Jonathan Valentin v. Commonwealth of Pennsylvania Department of Labor a
U.S. Court of Appeals for the Third Circuit · Decided March 17, 2025

Jonathan Valentin v. Commonwealth of Pennsylvania Department of Labor a

Opinion

NOT PRECEDENTIAL UNITED STATES COURT OF APPEALS FOR THE THIRD CIRCUIT ___________ No. 24-2411 __________ JONATHAN VALENTIN, Appellant v. COMMONWEALTH OF PENNSYLVANIA DEPARTMENT OF LABOR AND INDUSTRIES ____________________________________ On Appeal from the United States District Court for the Eastern District of Pennsylvania (D.C. Civil Action No. 2:24-cv-00629) District Judge: Honorable Nitza I. Quiñones Alejandro ____________________________________ Submitted Pursuant to Third Circuit LAR 34.1(a) March 5, 2025 Before: SHWARTZ, MONTGOMERY-REEVES, and SCIRICA, Circuit Judges (Opinion filed: March 17, 2025) ___________ OPINION * ___________ PER CURIAM

* This disposition is not an opinion of the full Court and pursuant to I.O.P. 5.7 does not constitute binding precedent.
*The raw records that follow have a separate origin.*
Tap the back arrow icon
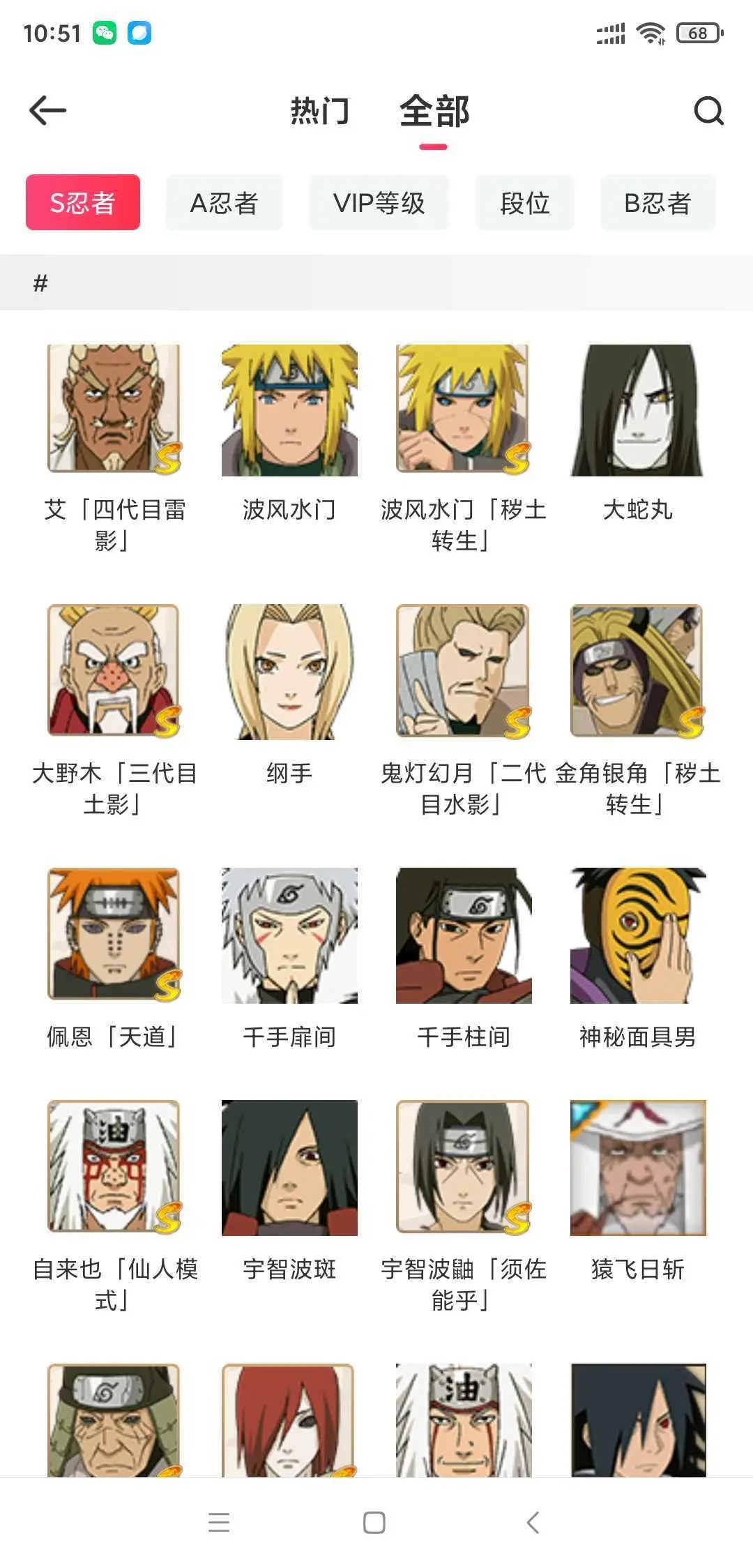This screenshot has height=1568, width=753. [x=47, y=111]
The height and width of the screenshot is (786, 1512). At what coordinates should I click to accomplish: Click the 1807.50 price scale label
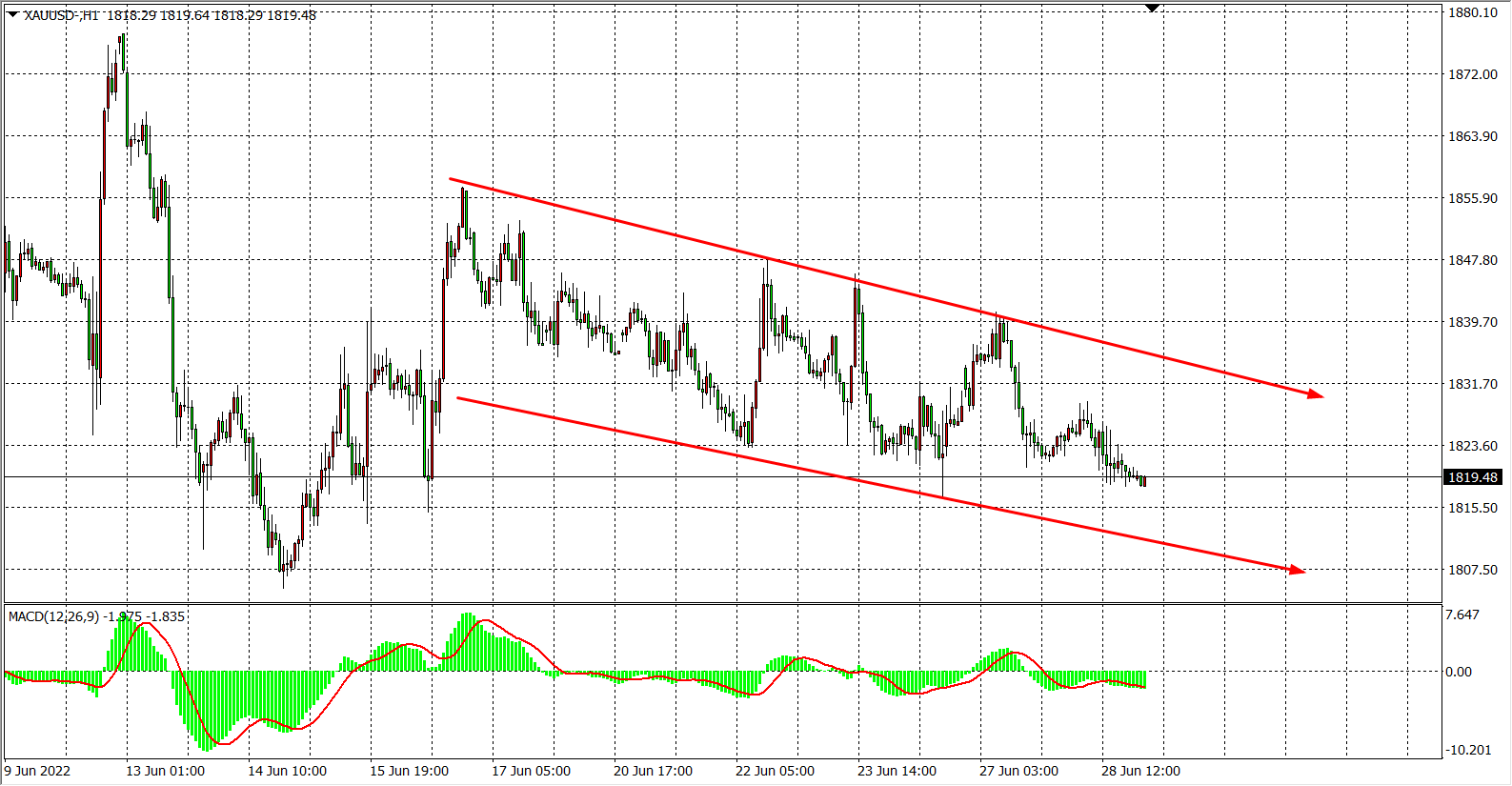coord(1472,570)
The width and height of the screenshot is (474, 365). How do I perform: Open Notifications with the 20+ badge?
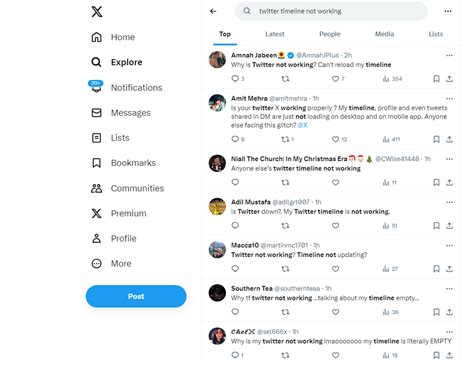point(127,87)
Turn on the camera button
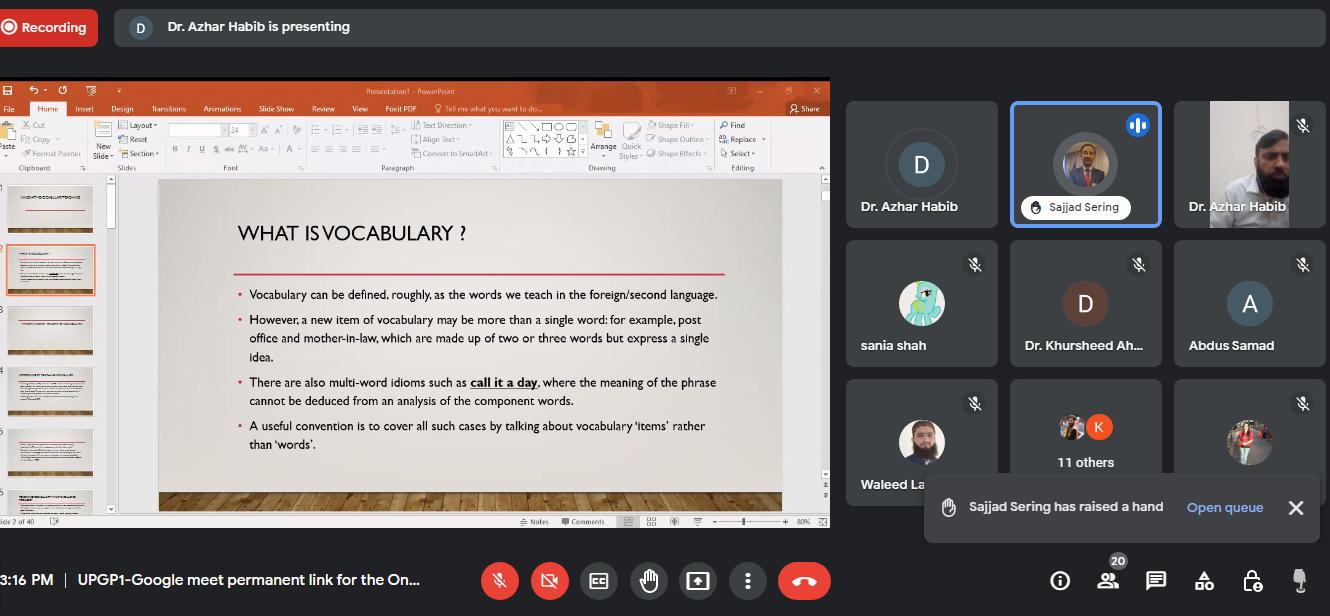The image size is (1330, 616). point(549,581)
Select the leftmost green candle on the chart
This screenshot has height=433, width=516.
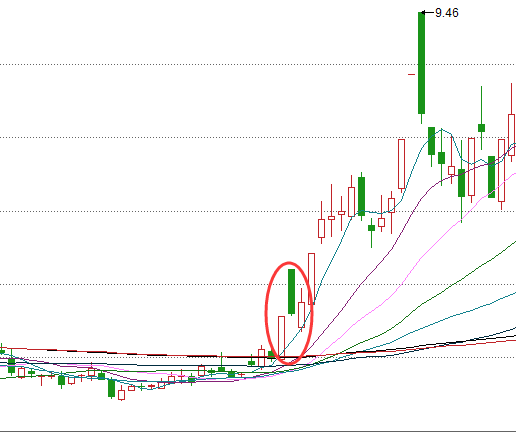[x=2, y=351]
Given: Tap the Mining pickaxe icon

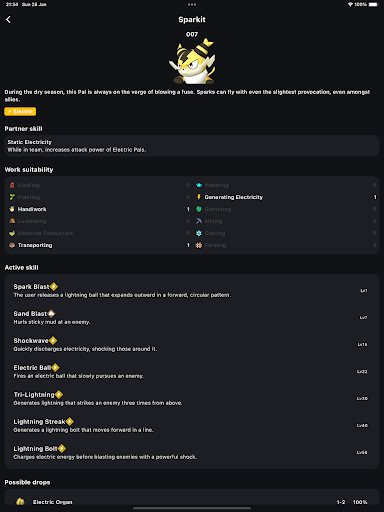Looking at the screenshot, I should point(199,221).
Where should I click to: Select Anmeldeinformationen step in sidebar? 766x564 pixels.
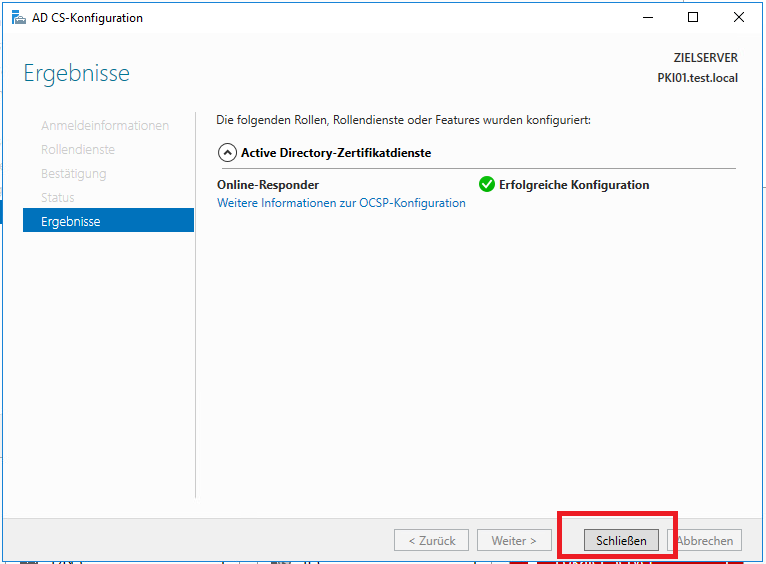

Jonathan Valentin appeals pro se from an order of the District Court dismissing his civil complaint with prejudice. For the following reasons, we will affirm.

Valentin filed his initial complaint against the Commonwealth of Pennsylvania Department of Labor and Industries (“PA DOL”), its “Deputy Chief Council (sic),” and the North Philadelphia PA Career Link Office (“CareerLink”), seeking redress for employment discrimination pursuant to Title VII of the Civil Rights Act of 1964, 42 U.S.C. § 2000e, et seq. and the Pennsylvania Human Relations Act (PHRA), 43 Pa. Cons.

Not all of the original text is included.